The following lists events that happened during 1991 in Singapore.

Incumbents
President: Wee Kim Wee
Prime Minister: Goh Chok Tong

Events

January
2 January – New machine-readable passports are issued.
11 January – The National Science and Technology Board is formed to enhance R&D activities in Singapore.
15 January – The five Shared Values of Singapore are adopted.

February
23 February – Civics and moral education is introduced, replacing religious knowledge lessons in schools.

March
2 March – The National Trades Union Congress launches two radio stations, NTUC Heart Radio 91.3 and NTUC Heart Radio 100.3.
16 March – The New Horizon Centre is officially opened, making it the first day care centre to look after those with dementia.
26 March – Four Pakistanis hijack Singapore Airlines Flight 117 and demand the release of Pakistan Peoples Party members from Pakistani jails.
27 March – Members of the Singapore Special Operations Force storm into Singapore Airlines Flight 117, killing all hijackers and freeing all passengers and crew members.

May
4 May – Filipina domestic worker Delia Maga and her 4-year-old charge, Nicholas Huang are found murdered in their flat.
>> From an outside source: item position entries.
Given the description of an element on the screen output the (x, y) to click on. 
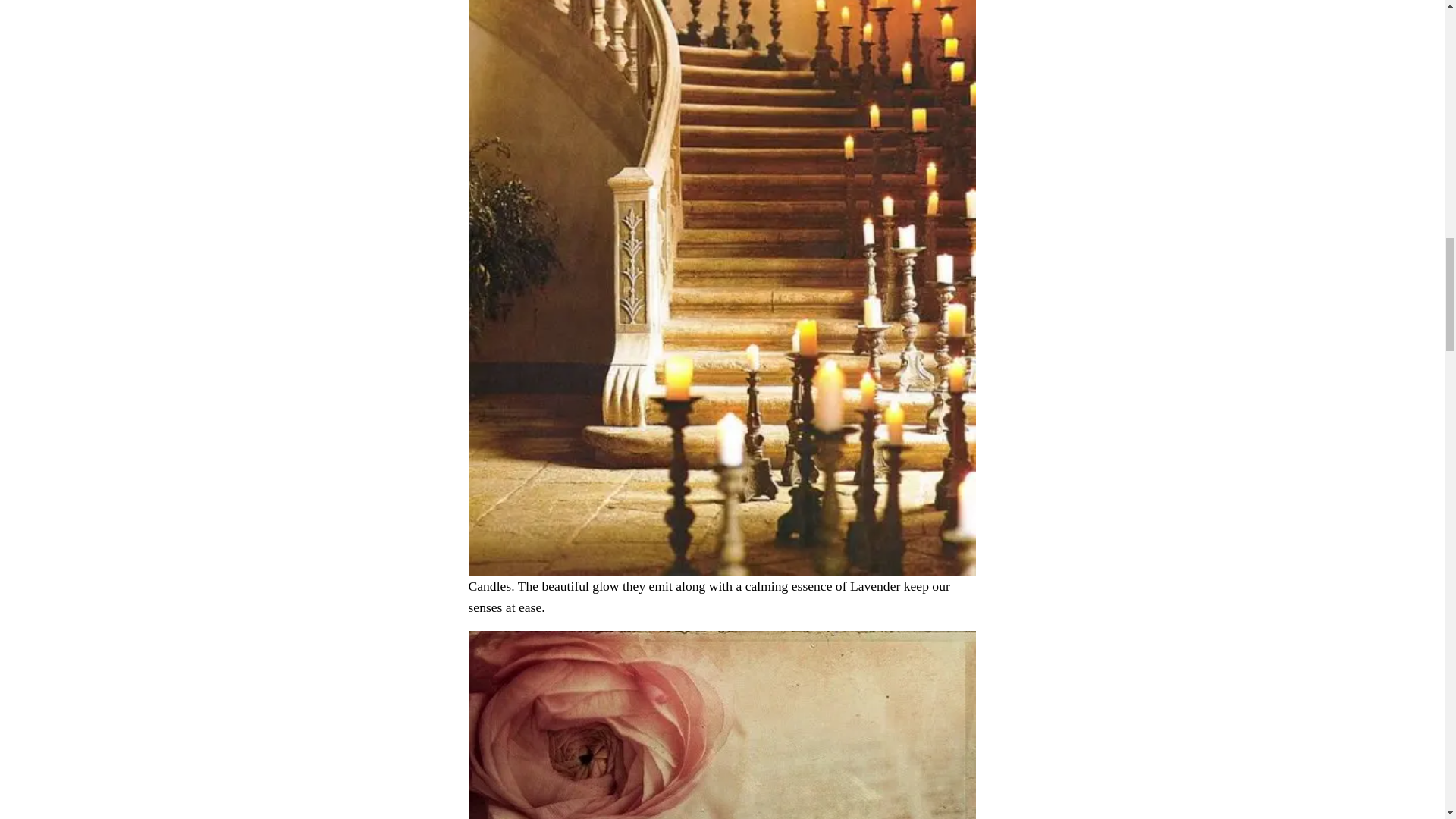
lalalovely image 3 (722, 724)
Given the description of an element on the screen output the (x, y) to click on. 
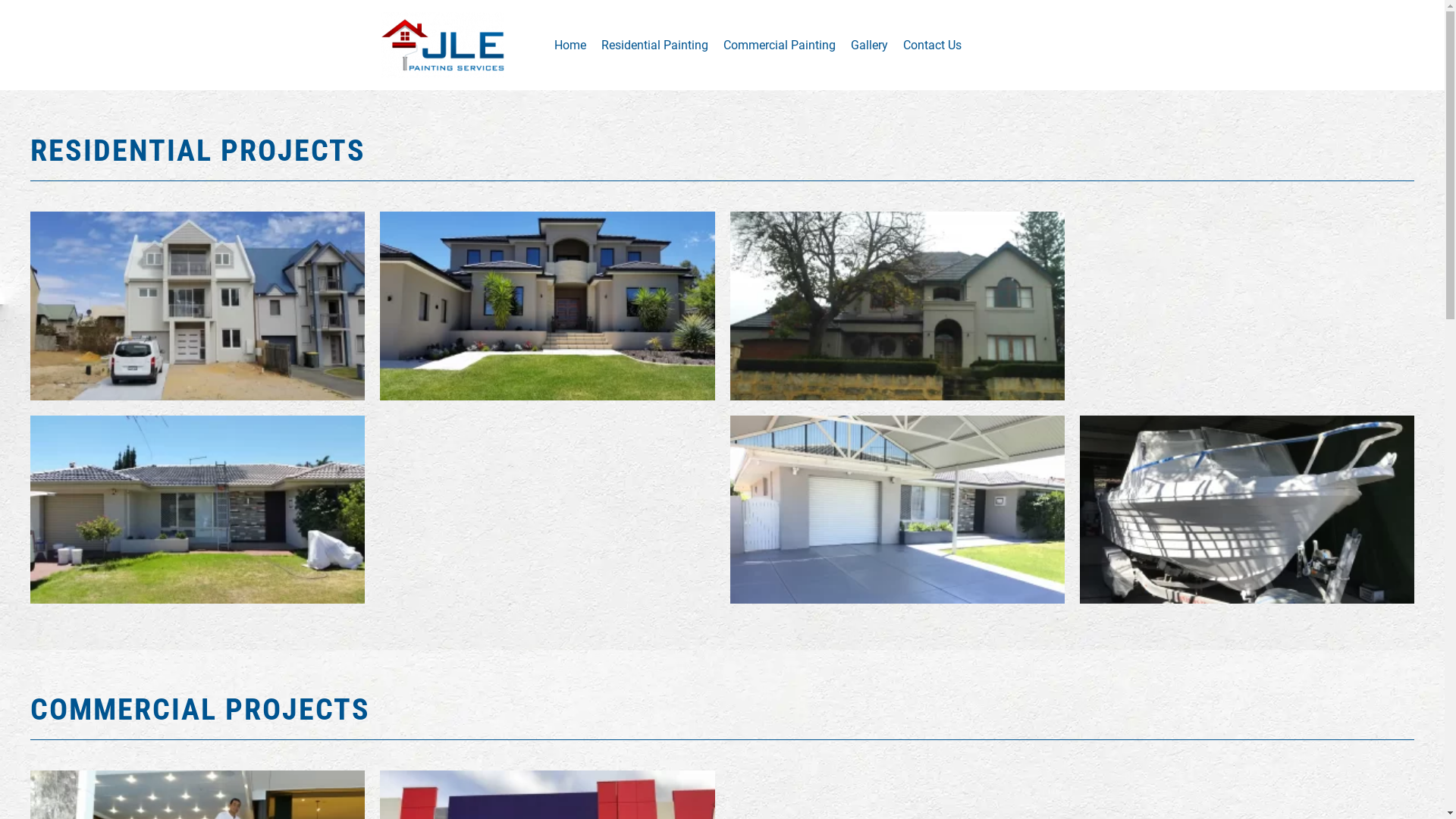
JLE PAINTING SERVICES RESIDENTIAL 7 Element type: hover (1246, 509)
JLE PAINTING SERVICES RESIDENTIAL 1 Element type: hover (197, 305)
JLE PAINTING SERVICES RESIDENTIAL 10 Element type: hover (546, 305)
Commercial Painting Element type: text (779, 44)
Home Element type: text (569, 44)
Gallery Element type: text (869, 44)
Contact Us Element type: text (931, 44)
JLE PAINTING SERVICES RESIDENTIAL 4 Element type: hover (197, 509)
JLE PAINTING SERVICES RESIDENTIAL 8 Element type: hover (896, 509)
JLE PAINTING SERVICES RESIDENTIAL 2 Element type: hover (896, 305)
Residential Painting Element type: text (654, 44)
Given the description of an element on the screen output the (x, y) to click on. 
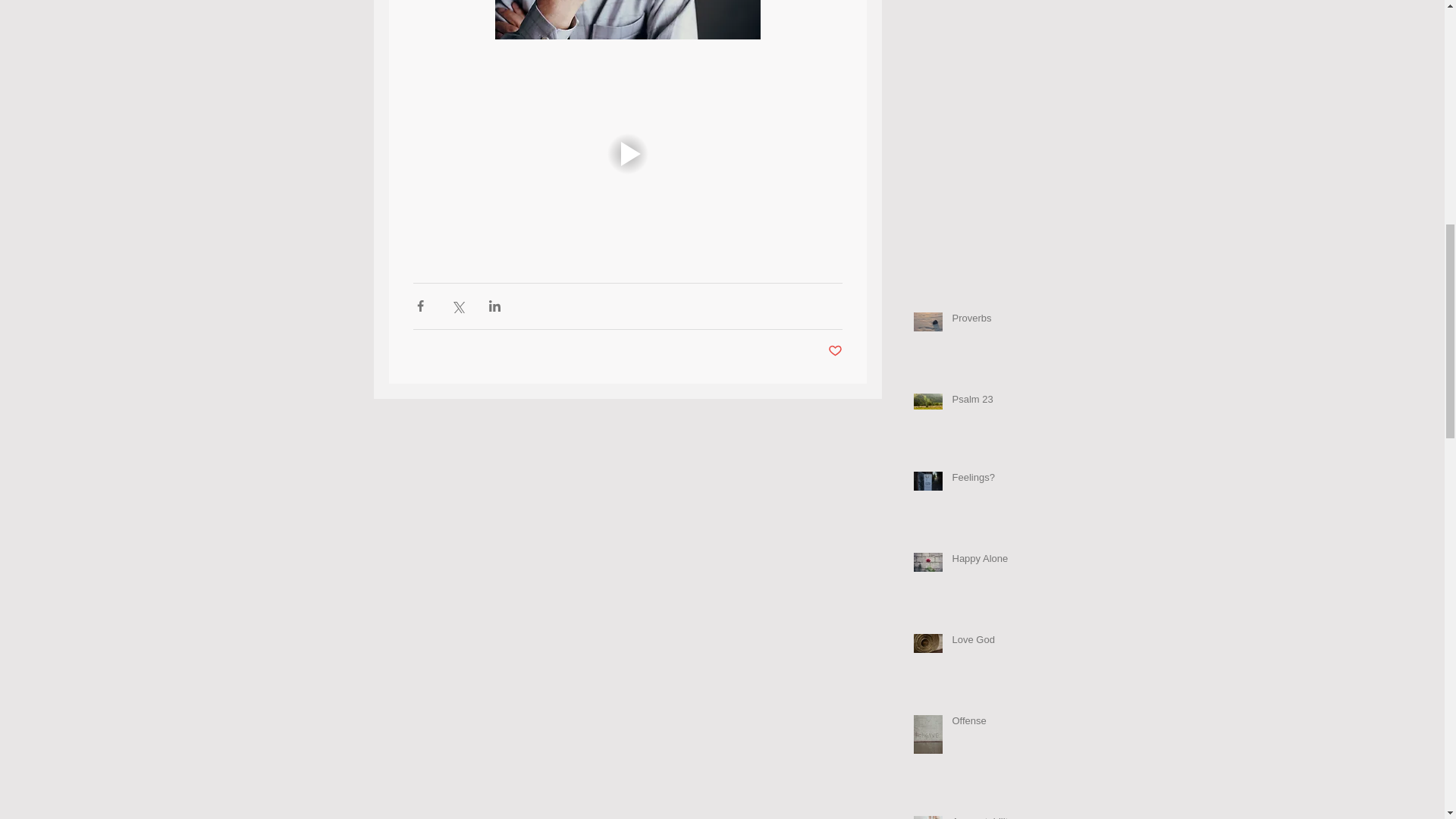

Flor Contemplacion was subsequently tried for the murders and found guilty.
13 May – Underwater World opens its doors.
31 May – The Van Kleef Aquarium closes after falling visitorship.

June
1 June – Changi Airport Terminal 2 is officially opened.
3 June – The first National Registration Identity Card (NRIC) replacement exercise takes place in MacPherson Community Club in a programme spanning three years. The programme replaces the existing laminated NRICs to credit-card sized ones with features for higher security. It will also indicate blood types for use in emergencies.
6 June – The Civil Defence Academy starts construction. When completed in 1995, the S$63 million complex spanning nine-hectares will train Singapore Civil Defence Force officers, as well as offer computer simulations.
29 June – IMM opens its doors.

July
1 July -
Nanyang Technological University (NTU) is formed as Singapore's second university, previously known as the Nanyang Technological Institute.
The National Institute of Education (NIE) is formed from the merger of Institute of Education (IE) and the College of Physical Education (CPE). The institution is now part of NTU.

August
1 August – The Singapore International Foundation is formed to help in diplomacy.
2 August – Two areas in Singapore, namely the Central and Changi areas are gazetted as Tree Conservation Areas.
31 August – In the 1991 General Election, the People's Action Party team led by Goh Chok Tong won 77 out of 81 seats (including 41 uncontested seats) with a vote share of 61.0%; then the lowest vote share since surpassed by the 2011 General Election; which had 60.1%. The opposition won the remaining four, in which three seats went to the Singapore Democratic Party and one seat to the Workers' Party.

September
21 September – The second phase of the Central Expressway opens.

October
4 October – The Van Kleef Aquarium reopens as the World of Aquarium.
15 October – The National Arts Council is formed to spearhead the development of the arts in Singapore.
16 October – PolyView is launched to enhance education and IT services. This comes after the release of the IT2000 masterplan a few weeks earlier.

November
24 November – The Keppel-Brani causeway is officially opened, making it the first road link between Singapore and an island.

Births
 28 January – Sufi Rashid - Singaporean singer.
 16 February – Aliff Aziz - Singaporean singer and actor
 15 March – Atikah Suhaime - Singaporean actress.
 21 June – Sachin Mylavarapu, Singaporean cricketer
 26 July – Nathan Hartono, Singaporean singer and runner-up of Sing! China (season 1).
 Jerrold Yam, Singaporean poet and lawyer.

Deaths
 25 January – Ismail Marjan - Badminton player, 70
 17 March – Li Rulin - Chinese literary pioneer (b. 1914).
 17 December – Chen Wen Hsi - Singapore's pioneer artist (b. 1906).